Opinion: Design your own job

Image by Bram Naus

One of the software houses that I've done some work for over the years has had a number of unexpected issues with their clients and had to shed quite a lot of their staff. This is always a concerning time and I'm seeing a lot of worried and unhappy people. Either they don't think  their jobs will last, or they are upset at having been moved to roles that they don't want.

Many see no option but to try to stick it out, even if they hate what they're doing.

When I was young, the perceived wisdom was that it was best to get a job with a large company, as they have the stability for long term employment. I saw friends heading into banks, government departments, and Fortune 500 companies.

Image by Jordan Andrews
Image by Jordan Andrews

I'm sure there was a time long ago where this worked but I think the concept of stable employment at large companies is almost illusory nowadays. In so many organizations that I deal with, I see pretty regular churn, and whole teams of good people discarded, almost at a whim.

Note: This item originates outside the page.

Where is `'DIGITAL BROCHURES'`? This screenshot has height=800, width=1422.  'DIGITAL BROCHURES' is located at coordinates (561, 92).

By comparison, my friends that have created their own jobs have had by far the most stable and  satisfying careers. Many have built something up and are still doing it, even if the specifics have evolved over time. The other argument for larger companies has been that higher income can be achieved, yet many who have created their own jobs have now earned far more than if they'd joined a large company.

One of the beauties of being in these companies only on a part-time contract basis, is not being concerned when these seismic changes occur with organizations.

The way that I see the world evolving, I think it will be more important than ever to be in control of your own destiny. While it can be useful to get a good grounding in a business area from a larger company (to perhaps get a better understanding of the norms and professional standards of your industry), your future is likely to be brighter if you take care of it yourself, rather than outsourcing it to the whims of some company that you don't control.

You need to be prepared to also take on the responsibility of your own career development ie: get yourself trained on useful areas, keep across new technologies, learn new skills. Be prepared to invest in yourself, not be someone who is whinging because your company isn't developing your career the way you'd like.

And while you're at it, find something that you love to do.

Over time, I can see there being far less traditional 9-5 full-time job roles available, particularly at the lower-skilled end of the market. Don't be one of the "oh woe is me – who will give me a job now?" people.

Design your own job; take the initiative to make it happen. It may take a while but start today; invest in yourself, and take control of your own future.

One thought on “Opinion: Design your own job”

  1. Such wise words Greg! As somebody who had already experienced the triumph and tragedies of self-employment since my early 20s, I thought that as I entered my 40s and moved to the other side of the world it might somehow be less stressful to work directly for a larger enterprise. Despite having the opportunity to define my own role within that enterprise, I still feel that certain enterprises can limit their staff by the lowest common denominator rather than empowering or elevating them to greater things. I'm sure that's not true everywhere, but why take the risk? High quality on-demand training is now so reasonably priced and accessible that the whole model for developing technical skills has changed and is no longer something you have to depend on your employer for. The best on-demand training now includes practical exercises so it's not just learning the theory in isolation. You'll also probably gain far more practical experience from smaller start-ups which are agile enough to try new things and fail as opposed to larger enterprises that might instead choose to follow a well-trodden path. Designing your own job doesn't have to mean going it alone either, in the future I can imagine it being far more common for loose collectives of specialists to collaborate on specific projects on an ad-hoc basis.